To return to the new Peace Now website click here.

Yossi Alpher's Analyses an Israeli Demographic Study of Palestinian

Americans for Peace Now (APN) asked Mr. Alpher for his analysis of a new demographic study carried out by several right-wing Israelis and American Jews....

Arabic Media Internet Network

January 25 ,2005

Yossi Alpher's Analyses an Israeli Demographic Study of Palestinian
Population

By: Americans for Peace Now

Yossi Alpher is a former senior official in the Israeli Mossad (Israel's equivalent of the CIA) and the former Director of the Jaffee Center for Strategic Studies at Tel Aviv University. In July2000 , he served as Special Adviser to the Prime Minister of Israel, working on the Israeli-Palestinian peace process. Currently, Mr. Alpher is the co-editor and co-creator of bitterlemons.org and bitterlemons-international.org - internet forums for elite Israeli, Palestinian, and global perspectives - which he launched in
collaboration with Ghassan Khatib, now the Minister of Labor in the Palestinian Authority.

Americans for Peace Now (APN) asked Mr. Alpher for his analysis of a new
demographic study carried out by several right-wing Israelis and American Jews.

Q. A new report issued by the "ABC Demographic Project" purports to claim that the real Palestinian population of the West Bank and Gaza is only 2.4 million, and not 3.8 million as the Palestinian Authority argues. Therefore, the report argues, there is no "demographic threat"

to Israel as a Jewish state. How reliable is the report? How relevant is its argument concerning the absence of a demographic threat?

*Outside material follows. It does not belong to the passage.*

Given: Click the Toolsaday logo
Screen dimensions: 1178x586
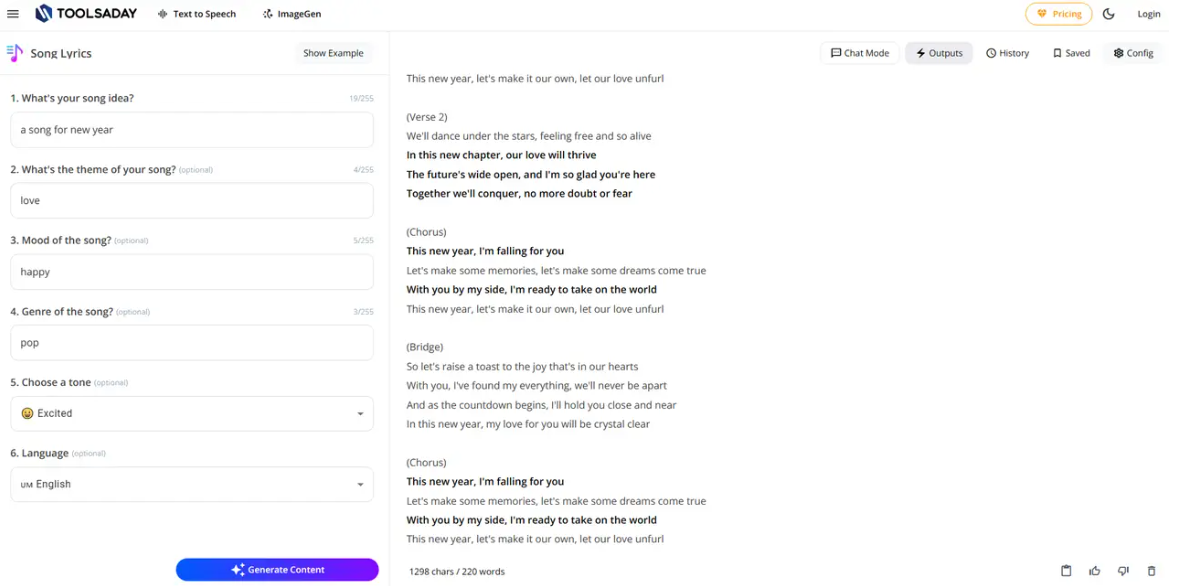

A. The report was not compiled by professional demographers, but rather
by a collection of people with an admitted right wing bias. On the Israeli side (the report has American authors, too) these include Yoram Ettinger, a prominent right wing polemicist and former diplomat, and Ezra Zohar, an accomplished agronomist, economist and former senior civil servant.

Highly reputed demographers like Prof. Sergio della Pergola of the Hebrew University and the geographer Prof. Arnon Sofer of the University of Haifa have sharply criticized the report's methodology. Incidentally, compared to della Pergola and other distinguished Israeli demographers who warn of a Palestinian Arab majority within 10 years and state that the Gazan population is now doubling every 16 years, I have encountered equally credible demographers from Harvard who argue that the Gazan
population is doubling every 12 or even eight years!

My own examination of the report (I have no demographic training) revealed the following:

On the positive side, the report makes two useful points that are relative to the danger of miscounting the Palestinian population. First, both the Palestinian Authority and Israel tend to count East Jerusalem's 230,000 residents as part of their societies; hence there is a possibility that some comparisons of the total Jewish and total Arab populations between the Jordan River and the Mediterranean Sea count the East Jerusalem Arabs twice, thereby inflating the Arab figure.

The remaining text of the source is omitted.